10

I have learned that

char szA[] = "abc";

uses "abc" to initialize array szA, so it is stored in the stack memory and will be destroyed when function ends.

On the other hand, consider:

char * szB = "abc";

In here "abc" stored in the data memory section like static variables, and szB is just an address of it.

In this point, I was wonder:

If I try

int i = 0;
while(i++ < 1000000)
    char * szC = "hello"

will this make 1000000 of "hello" in data section?

To figure this out, I have written test code:

#include <iostream>

using namespace std;

char* testA(char* arr)
{
    return arr;
}

char* testB(char* arr)
{
    return arr;
}

void main()
{
    cout << "testA---------------\n";
    cout << int(testA("abc")) << endl;
    cout << int(testA("cba")) << endl;

    cout << "testB---------------\n";
    cout << int(testB("abc")) << endl;
    cout << int(testB("cba")) << endl;

    cout << "local---------------\n";
    char* pChA = "abc";
    cout << int(pChA) << endl;
    char* pChB = "cba";
    cout << int(pChB) << endl;
}

And the result is:

testA---------------
9542604
9542608
testB---------------
9542604
9542608
local---------------
9542604
9542608

So, apparently there is only one space for each string literal in data memory.

But how does the compiler know that the literal string(const char*) already exists in data memory?

Peter Mortensen
  • 30,738
  • 21
  • 105
  • 131
KID
  • 119
  • 6

3 Answers3

9

The compiler scans the source code file, looks for, and stores all occurrences of string literals. It can use a mechanism such as a lookup table to do this. It then runs through the list and assigns the same address to all identical string literals.

What is more interesting is how this happens across different compilation units in the same project, since the compiler only processes one file at a time , and knows nothing about the other files.

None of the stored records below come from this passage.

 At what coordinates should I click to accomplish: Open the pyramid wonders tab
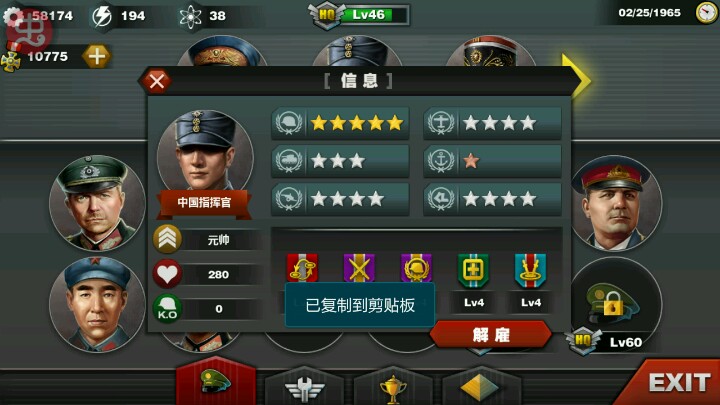481,387
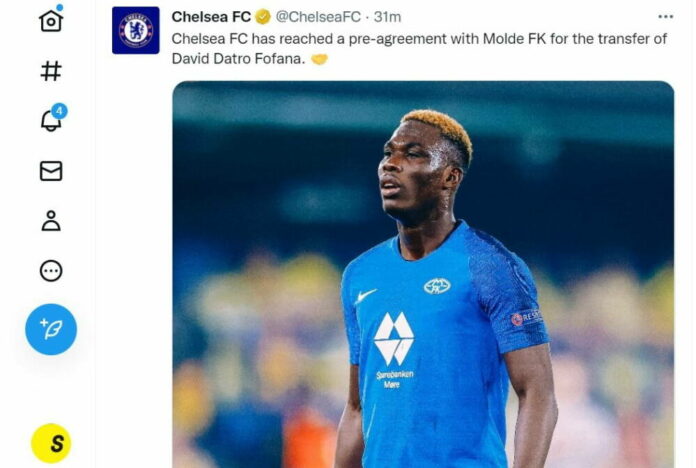Go to the Home feed icon
Screen dimensions: 696x468
(51, 21)
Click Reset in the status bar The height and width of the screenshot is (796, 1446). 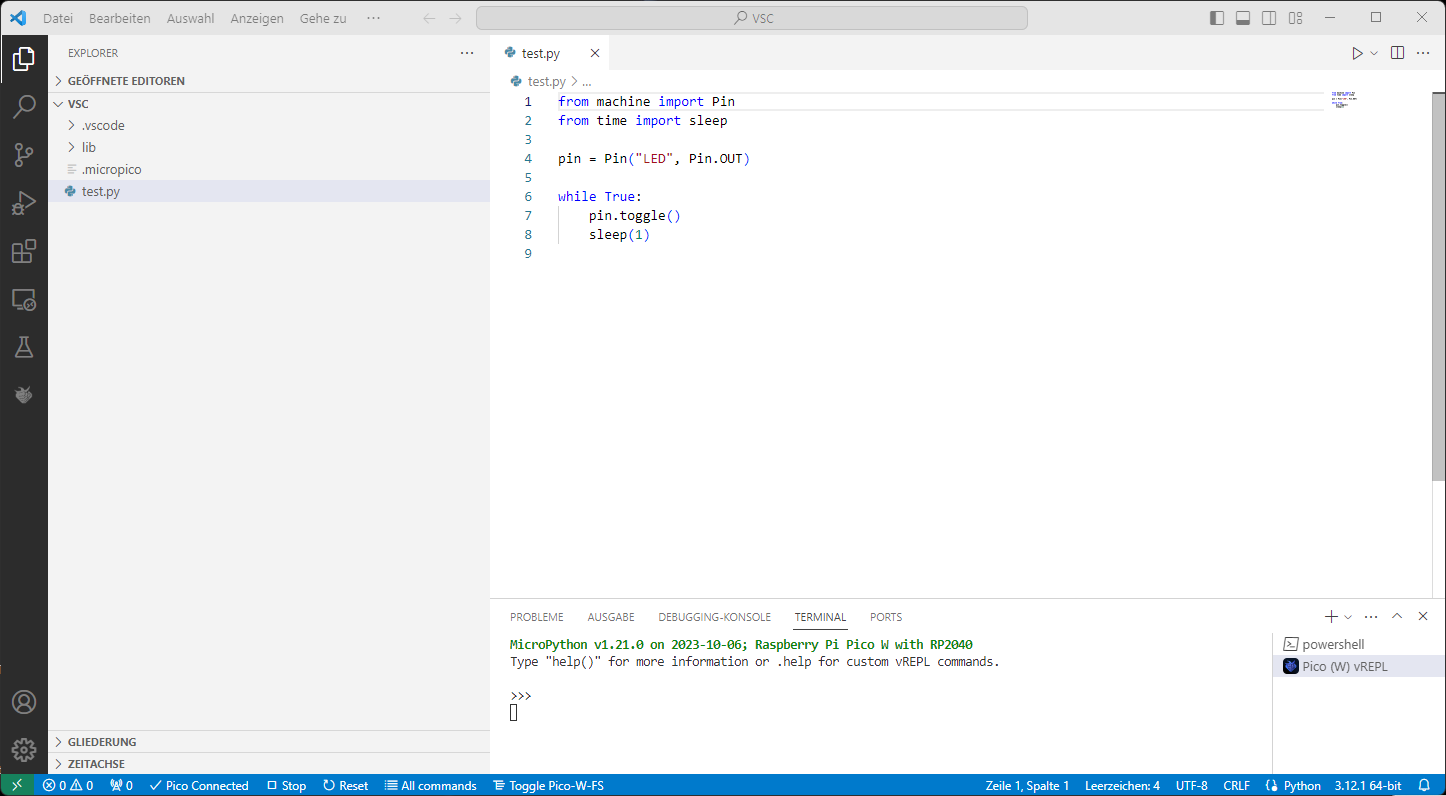(346, 786)
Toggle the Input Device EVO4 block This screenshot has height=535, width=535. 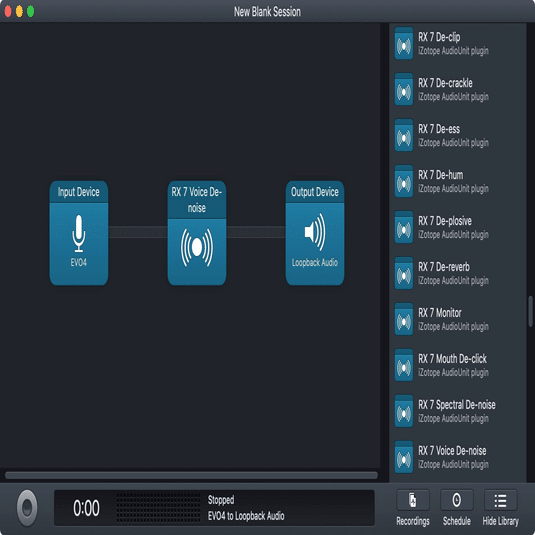tap(79, 233)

In this case, the linker needs to step in and help, by actually storing some information on the string literals inside a section of the .obj generated for the file, as mentioned in these answers:

How Do C++ Compilers Merge Identical String Literals

String Literal address across translation units

The last one also raises the important point that identical string literals having the same address is not guaranteed by the C++ spec, but is rather an implementation detail.

Gonen I
  • 5,576
  • 1
  • 29
  • 60
5

In some situations, string literals need to be translated to static arrays of characters. This happens at compile time. Your loop cannot allocate the static memory a million times; it's just not possible. A static variable can only be allocated once.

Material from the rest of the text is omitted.